Dir: Dominic Cooke. Starring: Benedict Cumberbatch, Merab Ninidze, Rachel Brosnahan, Jessie Buckley, Angus Wright. 12A, 111 mins
Benedict Cumberbatch, with cheekbones curved like an archer’s bow and the flared nostrils of some ancient dragon, has the right face to play geniuses. Sherlock Holmes, Alan Turing, Thomas Edison – if he lets his lips settle with the right amount of tension, he can transform them all into something proud, elegant, and exceptional. But in Dominic Cooke’s Cold War drama The Courier – which premiered at 2020’s Sundance Film Festival under the name Ironbark – Cumberbatch proves himself equally capable of playing the average Joe. It helps, too, that he can hide his distinctive features behind a thick moustache, and trade his confident tone for a softer, nervy lilt.

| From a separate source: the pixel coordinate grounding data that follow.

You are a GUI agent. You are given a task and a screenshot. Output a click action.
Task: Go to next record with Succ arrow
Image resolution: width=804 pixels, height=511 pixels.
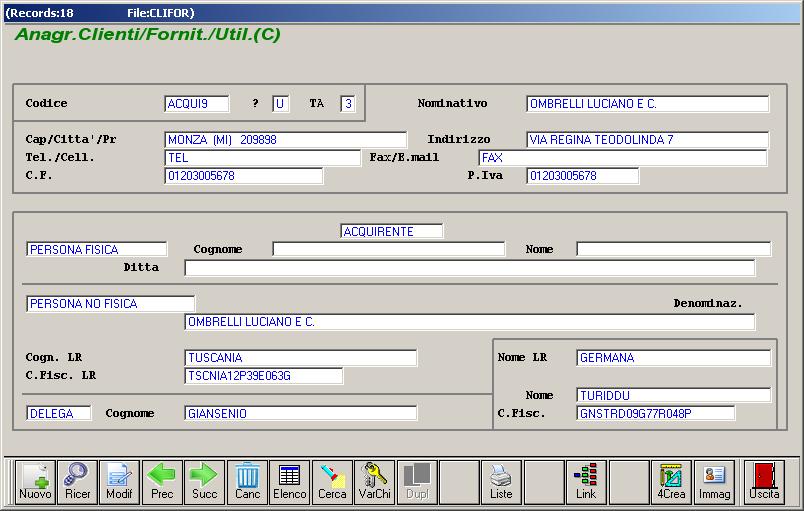204,481
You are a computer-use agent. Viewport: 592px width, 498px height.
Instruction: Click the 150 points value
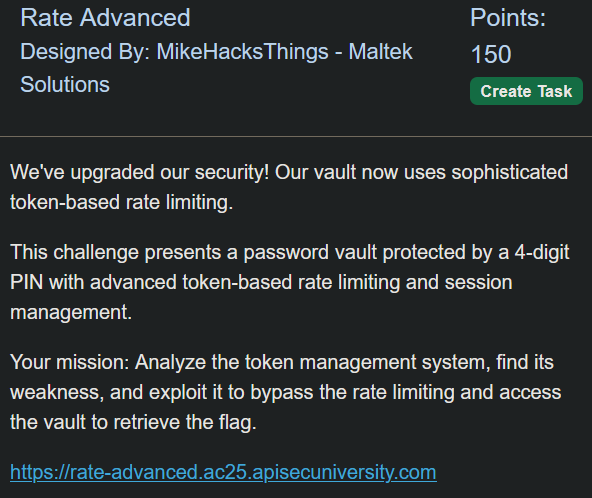(x=491, y=54)
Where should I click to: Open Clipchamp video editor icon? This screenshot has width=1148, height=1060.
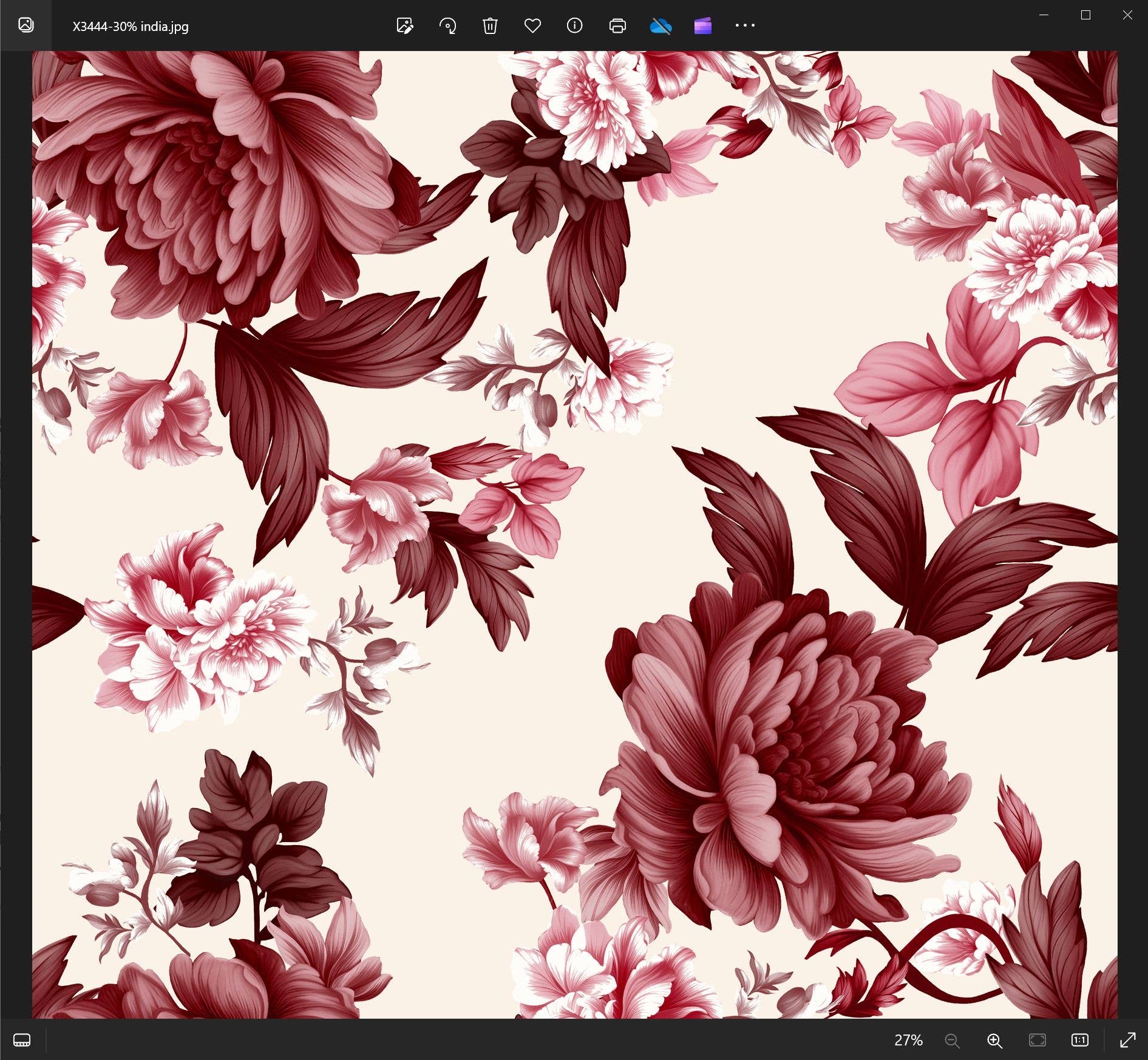[x=702, y=25]
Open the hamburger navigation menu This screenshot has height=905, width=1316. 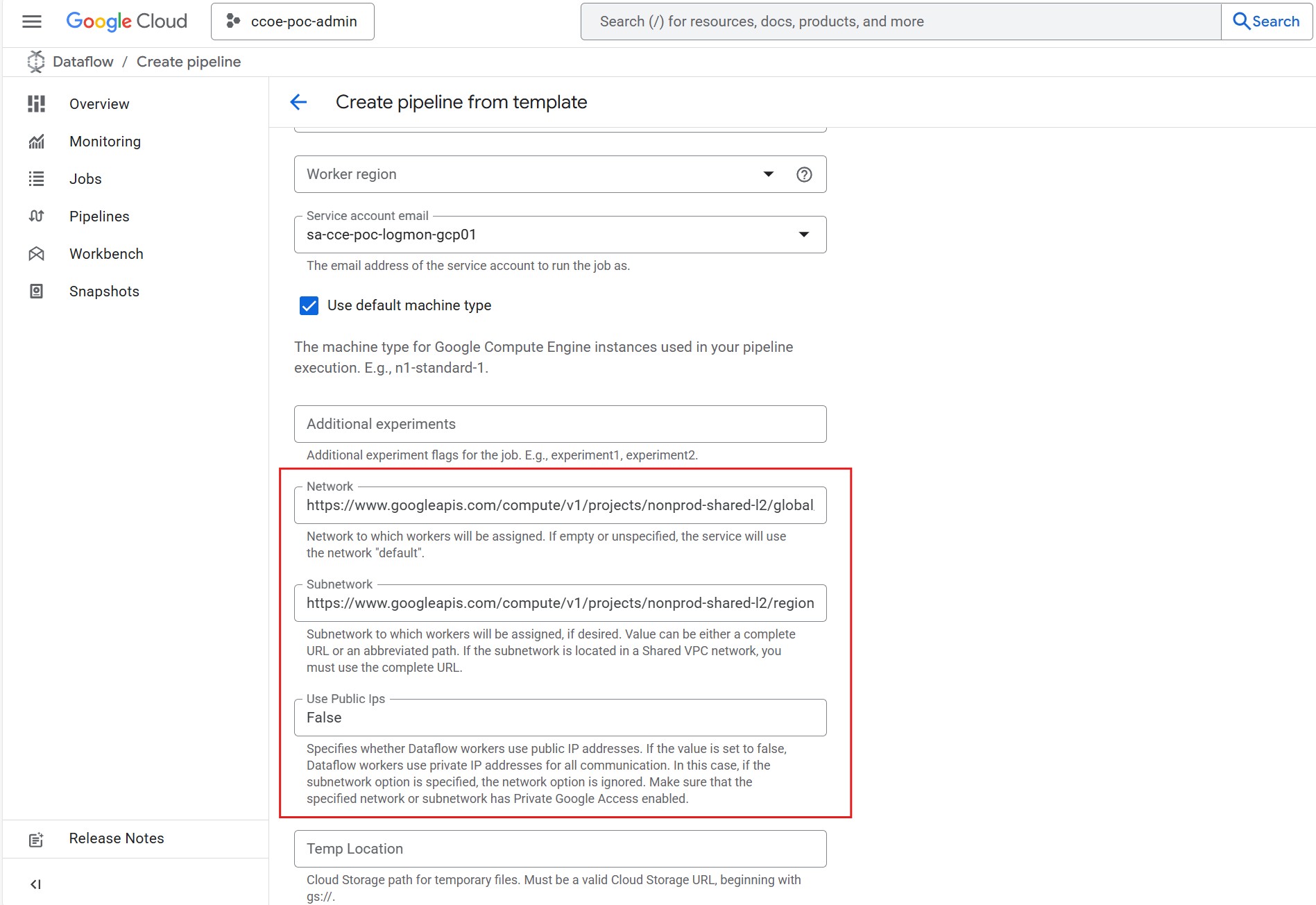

He is well cast in this true-life drama, which explores how history can be made by the most humble of people committing the smallest of actions. In the early Sixties, the Cold War turned the potential for a nuclear apocalypse into a daily, persistent threat, as tensions continued to rise between the US and the Soviet Union. Greville Wynne (Cumberbatch), a salesman with interests in eastern Europe, became a crucial pawn in ferrying highly classified information out of Russia, where it was being leaked by Colonel Oleg Penkovsky (Merab Ninidze), and into the hands of MI6. Wynne’s trips to Moscow, and his meetings with Penkovsky, were all conducted under the guise of simple business.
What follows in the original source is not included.